(Items for locating described elements)
╔══
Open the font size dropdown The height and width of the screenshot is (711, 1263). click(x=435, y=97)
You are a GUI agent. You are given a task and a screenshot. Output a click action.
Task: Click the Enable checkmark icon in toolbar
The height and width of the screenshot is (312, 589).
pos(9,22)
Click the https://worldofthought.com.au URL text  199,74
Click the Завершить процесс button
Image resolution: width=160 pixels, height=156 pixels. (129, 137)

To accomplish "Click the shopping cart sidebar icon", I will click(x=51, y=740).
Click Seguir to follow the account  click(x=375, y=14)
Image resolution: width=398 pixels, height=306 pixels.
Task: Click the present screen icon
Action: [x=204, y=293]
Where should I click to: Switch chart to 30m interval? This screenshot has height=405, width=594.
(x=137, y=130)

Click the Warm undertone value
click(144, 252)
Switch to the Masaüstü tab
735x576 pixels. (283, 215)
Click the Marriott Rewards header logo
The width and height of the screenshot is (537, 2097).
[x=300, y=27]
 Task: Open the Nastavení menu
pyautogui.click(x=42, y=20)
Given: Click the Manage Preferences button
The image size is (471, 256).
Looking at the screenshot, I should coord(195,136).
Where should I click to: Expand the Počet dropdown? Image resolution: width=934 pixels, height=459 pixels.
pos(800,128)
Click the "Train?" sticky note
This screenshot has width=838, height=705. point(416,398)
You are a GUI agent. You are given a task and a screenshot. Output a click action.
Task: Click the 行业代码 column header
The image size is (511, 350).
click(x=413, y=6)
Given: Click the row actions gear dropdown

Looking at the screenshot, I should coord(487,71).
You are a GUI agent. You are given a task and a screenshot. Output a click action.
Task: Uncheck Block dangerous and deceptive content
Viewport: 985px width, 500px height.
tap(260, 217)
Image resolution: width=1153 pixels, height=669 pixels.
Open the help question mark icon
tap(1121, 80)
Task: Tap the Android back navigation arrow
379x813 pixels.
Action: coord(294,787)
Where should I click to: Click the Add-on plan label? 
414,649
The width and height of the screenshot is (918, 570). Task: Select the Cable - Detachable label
╚══
**Exercise brief:**
Rewrite all of the items above, putting "computer-use agent" wherever "GUI agent" appears and leaving everything else unchanged.

**Answer to this exercise:**
Open the font size dropdown The height and width of the screenshot is (711, 1263). click(x=435, y=97)
You are a computer-use agent. You are given a task and a screenshot. Output a click action.
Task: Click the Enable checkmark icon in toolbar
The height and width of the screenshot is (312, 589).
pos(9,22)
Click the https://worldofthought.com.au URL text  199,74
Click the Завершить процесс button
Image resolution: width=160 pixels, height=156 pixels. (129, 137)

To accomplish "Click the shopping cart sidebar icon", I will click(x=51, y=740).
Click Seguir to follow the account  click(x=375, y=14)
Image resolution: width=398 pixels, height=306 pixels.
Task: Click the present screen icon
Action: [x=204, y=293]
Where should I click to: Switch chart to 30m interval? This screenshot has height=405, width=594.
(x=137, y=130)

Click the Warm undertone value
click(144, 252)
Switch to the Masaüstü tab
735x576 pixels. (283, 215)
Click the Marriott Rewards header logo
The width and height of the screenshot is (537, 2097).
[x=300, y=27]
 Task: Open the Nastavení menu
pyautogui.click(x=42, y=20)
Given: Click the Manage Preferences button
The image size is (471, 256).
Looking at the screenshot, I should coord(195,136).
Where should I click to: Expand the Počet dropdown? Image resolution: width=934 pixels, height=459 pixels.
pos(800,128)
Click the "Train?" sticky note
This screenshot has width=838, height=705. point(416,398)
You are a computer-use agent. You are given a task and a screenshot. Output a click action.
Task: Click the 行业代码 column header
The image size is (511, 350).
click(x=413, y=6)
Given: Click the row actions gear dropdown

Looking at the screenshot, I should coord(487,71).
You are a computer-use agent. You are given a task and a screenshot. Output a click action.
Task: Uncheck Block dangerous and deceptive content
Viewport: 985px width, 500px height.
tap(260, 217)
Image resolution: width=1153 pixels, height=669 pixels.
Open the help question mark icon
tap(1121, 80)
Task: Tap the Android back navigation arrow
379x813 pixels.
Action: coord(294,787)
Where should I click to: Click the Add-on plan label? 
414,649
The width and height of the screenshot is (918, 570). Task: Select the Cable - Detachable label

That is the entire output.